US-Mexico sort-out negotiations of 24-year-old deal that might have accidently left out tough issues
In the midst of the hurricane that is the trade war with China, the United States has sought to revamp the North American Free Trade Agreement – or what is more popularly known as NAFTA – with Mexico. This newly restructured agreement aims to cover all outstanding issues in the negotiations between the two countries.
Ildefonso Guajardo, the Economy Minister of Mexico, said on Thursday that about twenty topics managed to get agreed upon by both sides. However, he also mentioned that some of the biggest issues were yet to be solved. Guajardo had a meeting with US Trade Representative Robert Lighthizer on Thursday to focus on sticking points around autos and possibly wage hikes. After leaving the meet, he revealed that the ‘sunset clause’ was yet to be discussed. This clause is a provision sought by America which would ensure renegotiation of the agreement after every five years. Nevertheless, he seemed satisfied with the group’s progress so far. Before the meeting, however, he told reporters that “everything will fall into place or nothing will fall into place”.
This issue has been dragging on for the past year, ever since US President Donald Trump said he was “aiming for a better deal where US businesses and workers were concerned”. Many issues have been raised about Trump’s confrontational approach to trade, and these talks with Mexico might be a way of becoming victorious to justify Trump’s actions, while at the same time boosting exports and reducing the trade deficit. Moreover, the support from their traditional allies – which includes members of NAFTA, namely Canada and Mexico – will ensure some form of clarity in the otherwise tense trade war. Canada’s foreign minister Chrystia Freeland was being informed on the progress of discussions with the United States by Mr Guajardo.

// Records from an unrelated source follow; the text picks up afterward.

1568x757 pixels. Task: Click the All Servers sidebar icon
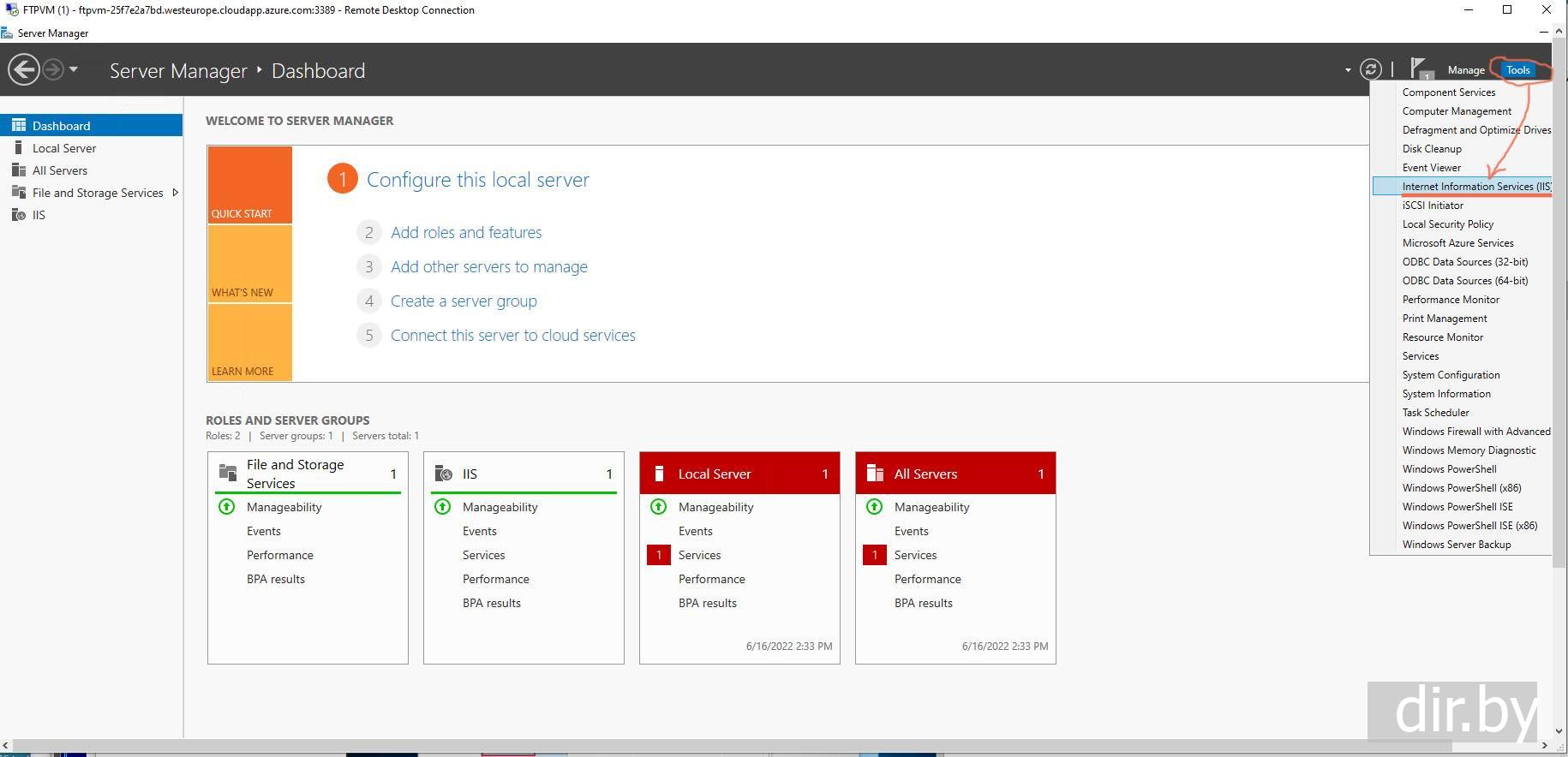pyautogui.click(x=18, y=170)
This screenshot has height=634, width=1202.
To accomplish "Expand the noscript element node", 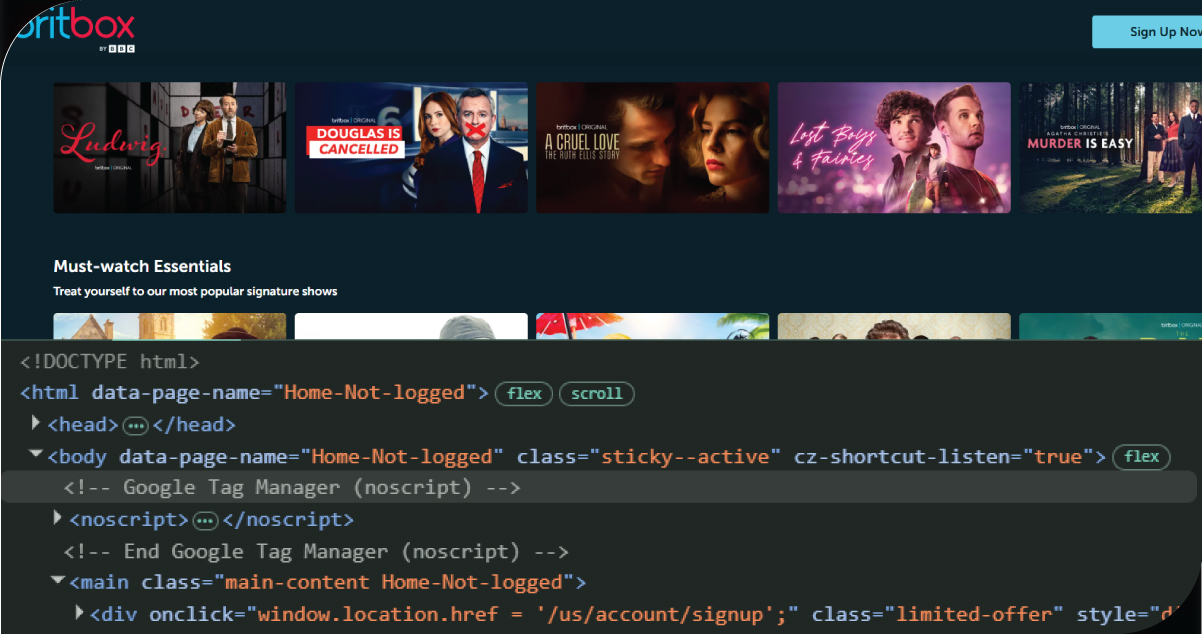I will 58,519.
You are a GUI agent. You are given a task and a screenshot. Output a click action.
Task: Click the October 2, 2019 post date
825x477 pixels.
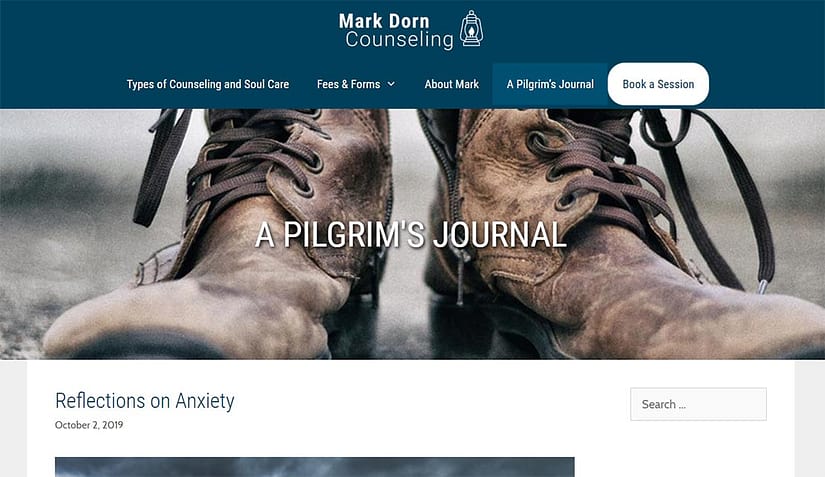click(x=89, y=425)
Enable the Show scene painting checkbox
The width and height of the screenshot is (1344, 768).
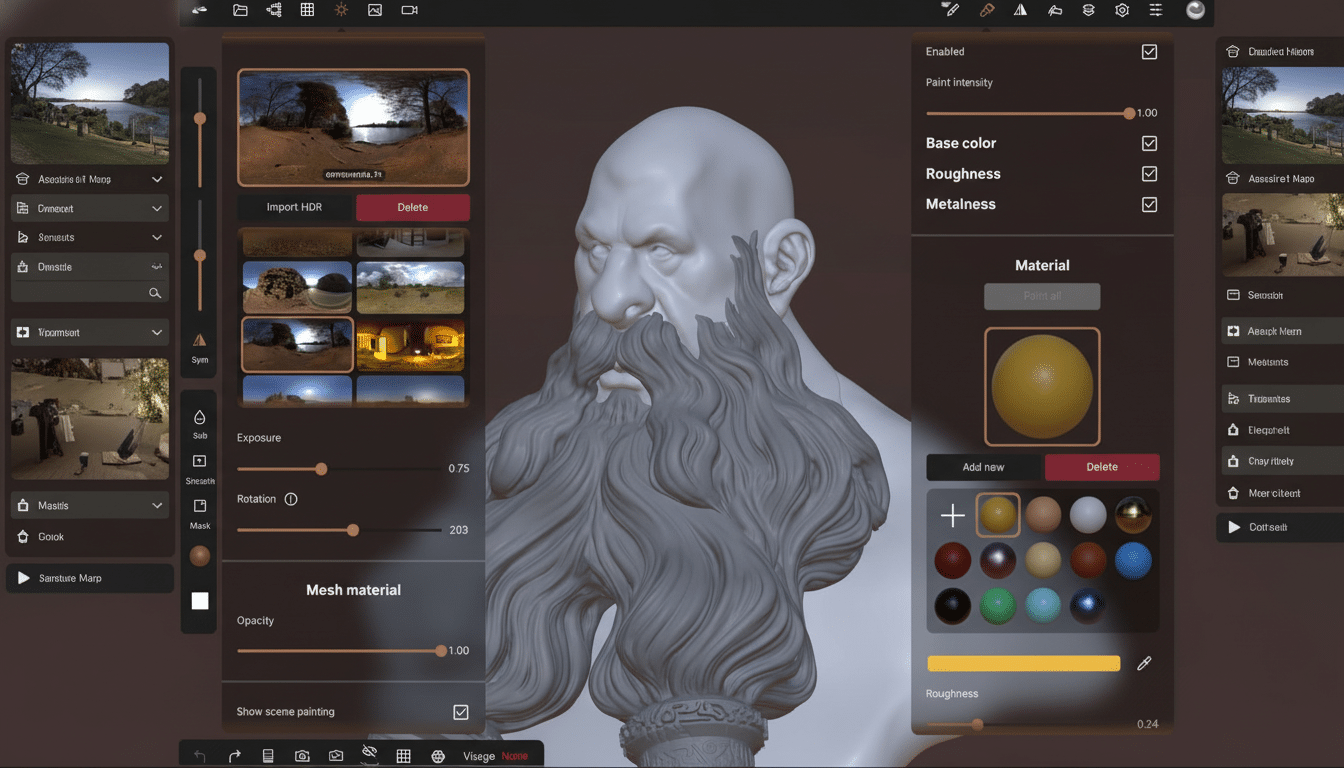click(x=461, y=712)
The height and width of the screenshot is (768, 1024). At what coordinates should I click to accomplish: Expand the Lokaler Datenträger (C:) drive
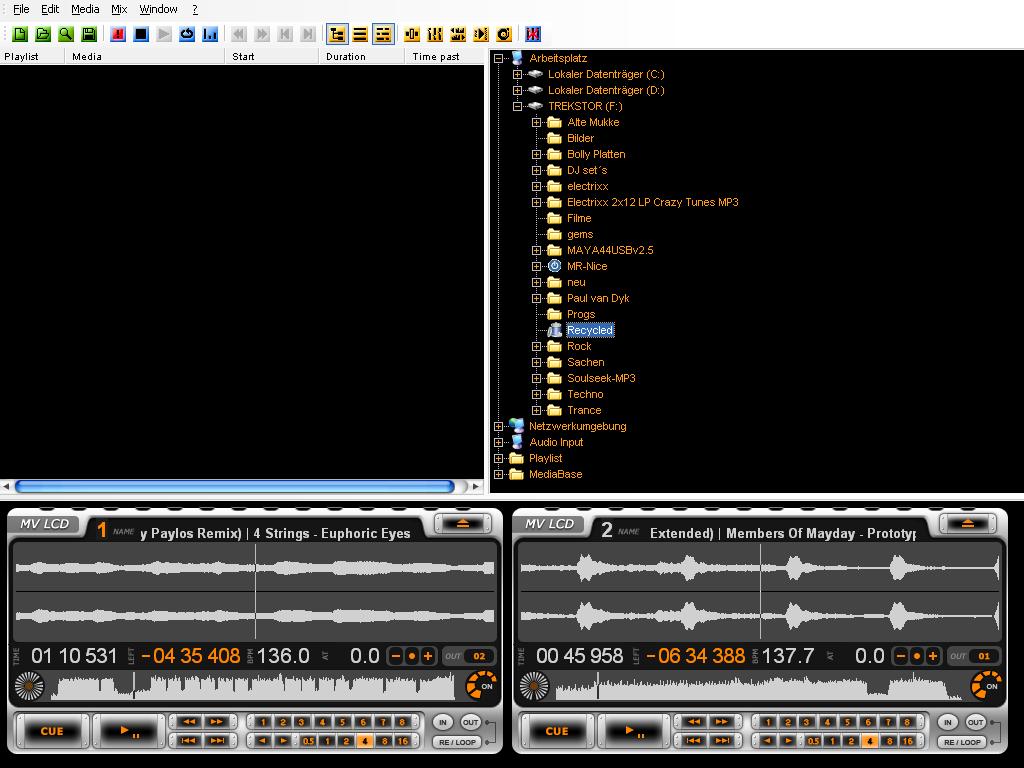[x=517, y=74]
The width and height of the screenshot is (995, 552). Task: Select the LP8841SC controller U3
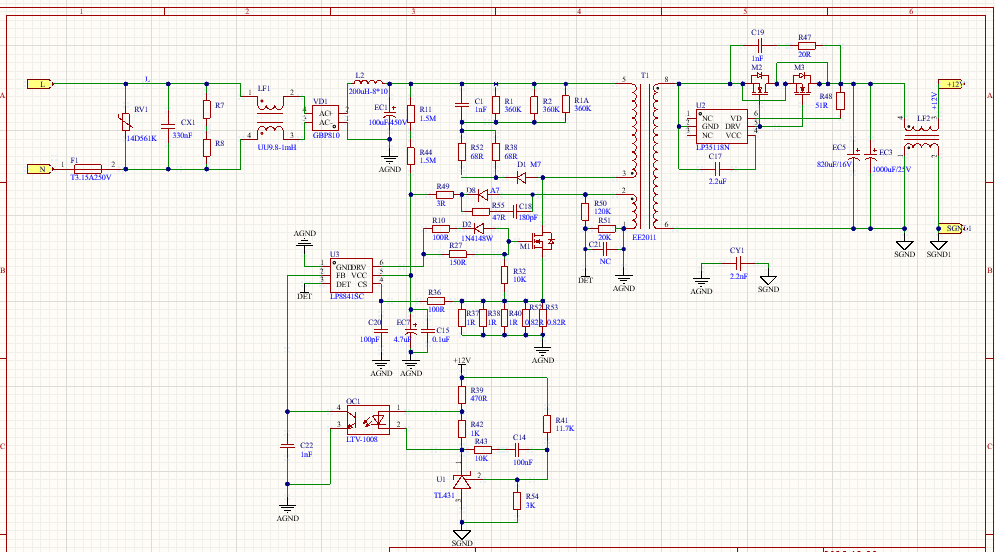click(351, 276)
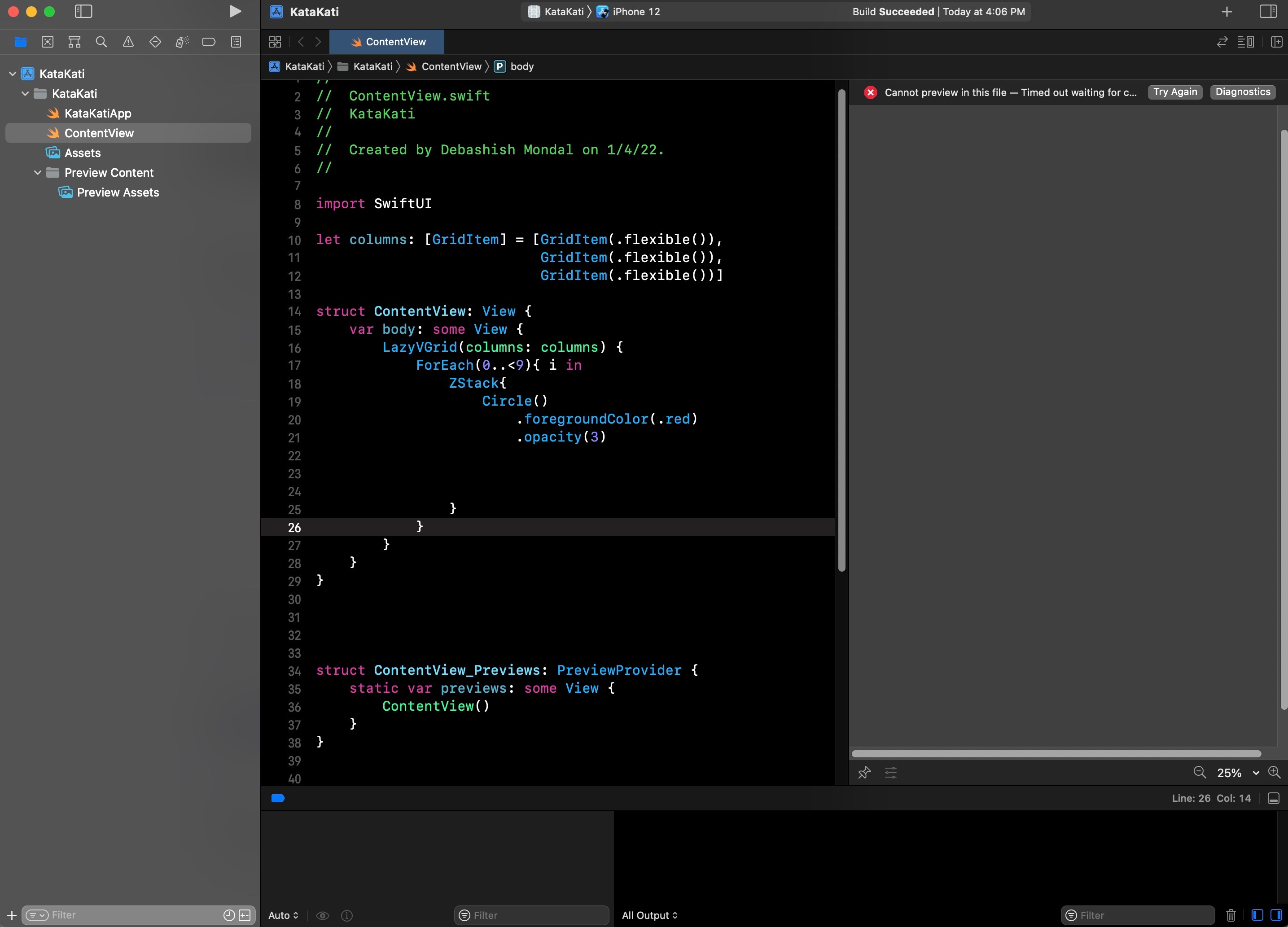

The most important talks to go over, however, are finalizing deals on the auto sector rules. Should that reach an accord, it would be beneficial for all three countries. Trump has hit resistance in spite of seeking to remake the 24-year-old agreement in favour of US workers. Guajardo had said to reporters at the U.S. trade representative office in Washington that there will not be a deal on controversial auto sector rules until all NAFTA issues are resolved. Last month’s Presidential elections declared Andres Manuel Lopez Obrador as the leader of Mexico and that ought to boost this deal. Officials are trying to get an agreement on these issues by late-August so that the deal is signed formally before Obrador sits in the office. Jesus Seade, the chief NAFTA negotiator for Mexico’s President-elect, said Thursday’s meeting would cover “A to the Z and everything in between.” He went on to add that he “felt confident that negotiators would be able to reach agreements if they moved quickly, but said that auto sector rules were a “central part” of a deal”.
Lori Wallach, head of Public Citizen’s Global Trade Watch division, a Washington-based public advocacy group, said the views of the United States and Mexico were converging on NAFTA policy, in large part because Lopez Obrador’s team had been backing the U.S. objective to raise wages for automotive workers. She suggested negotiators for the United States and Mexico would near an agreement in principle and say to Canada: “Come on in the pool, the water’s fine. We’re almost there, come to make it tri-national with us.'”
US-Mexican delegations will meet again on Saturday (their Friday) to go ahead with remaining negotiations.